Goal of the exercise:
Since the copy must match the original, write out each record word for word, skipping only the pictures.
═══ Given data
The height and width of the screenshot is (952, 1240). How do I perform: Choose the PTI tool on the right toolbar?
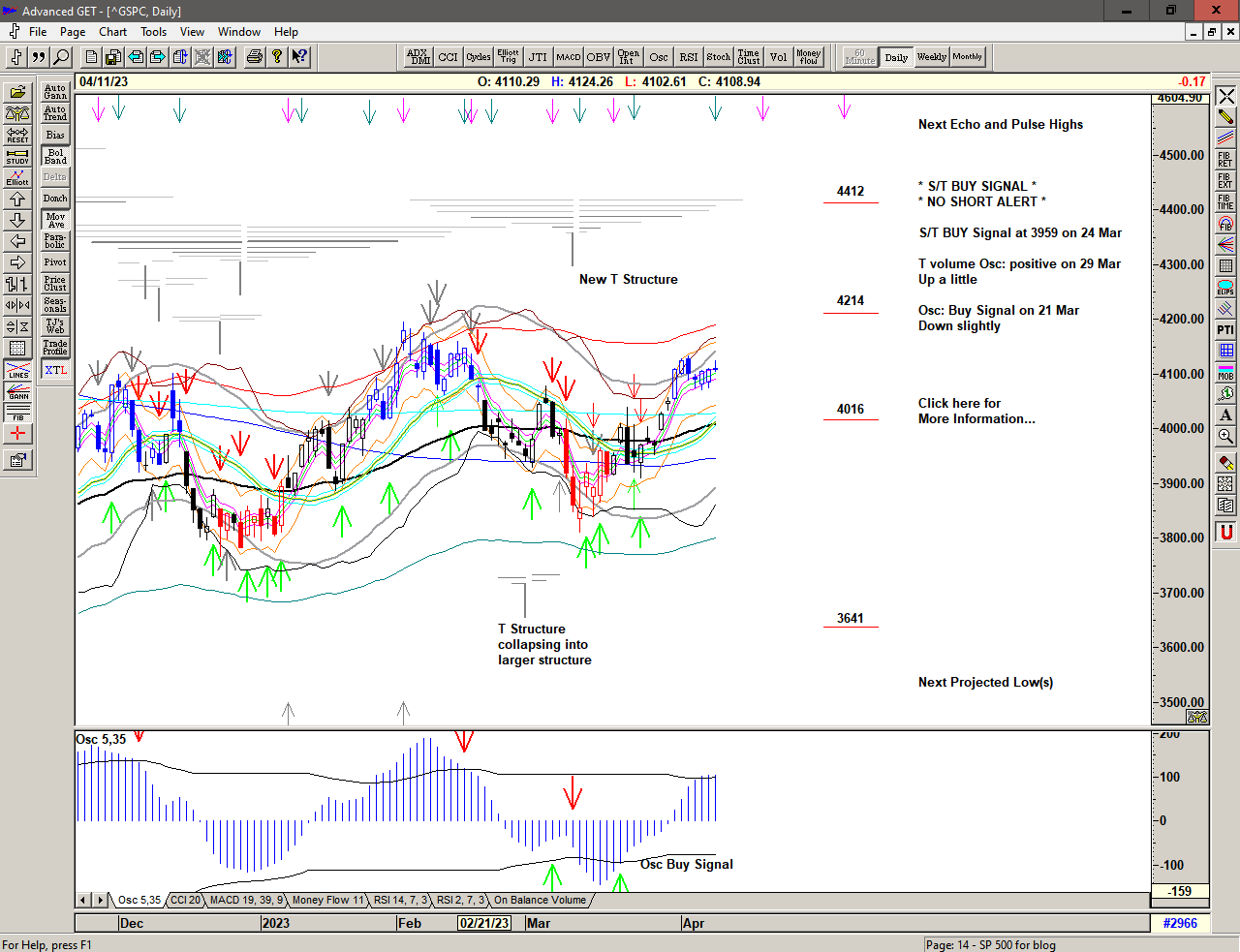(x=1225, y=330)
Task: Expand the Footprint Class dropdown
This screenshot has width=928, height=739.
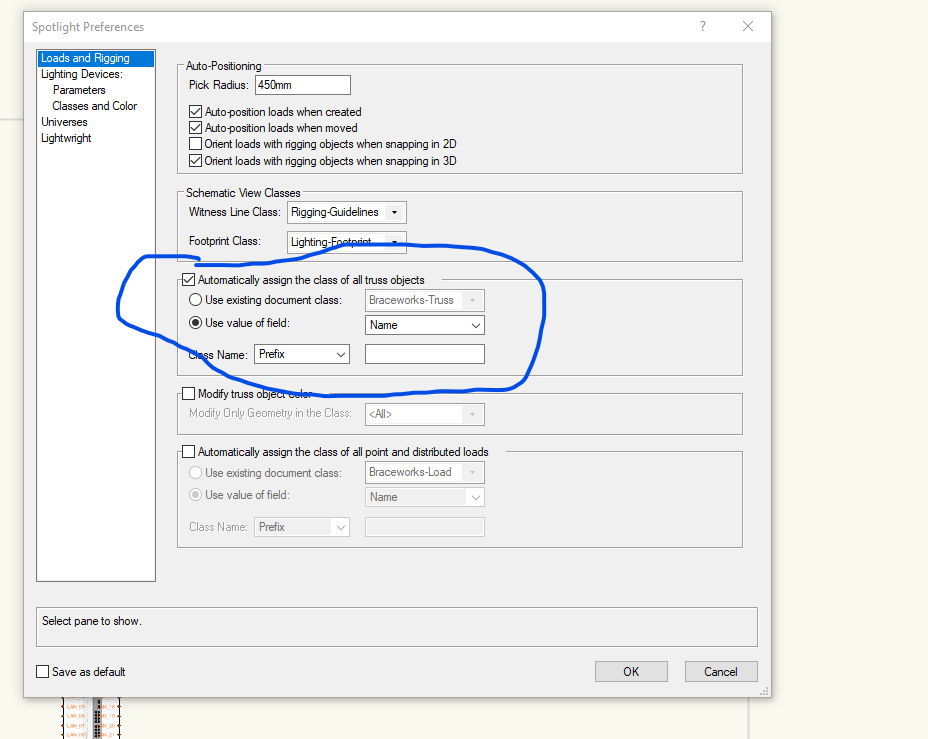Action: coord(346,241)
══════
Answer to this problem:
The height and width of the screenshot is (952, 1240). How do I perform: Choose the PTI tool on the right toolbar?
(x=1225, y=330)
Task: Expand the Footprint Class dropdown
This screenshot has width=928, height=739.
Action: coord(346,241)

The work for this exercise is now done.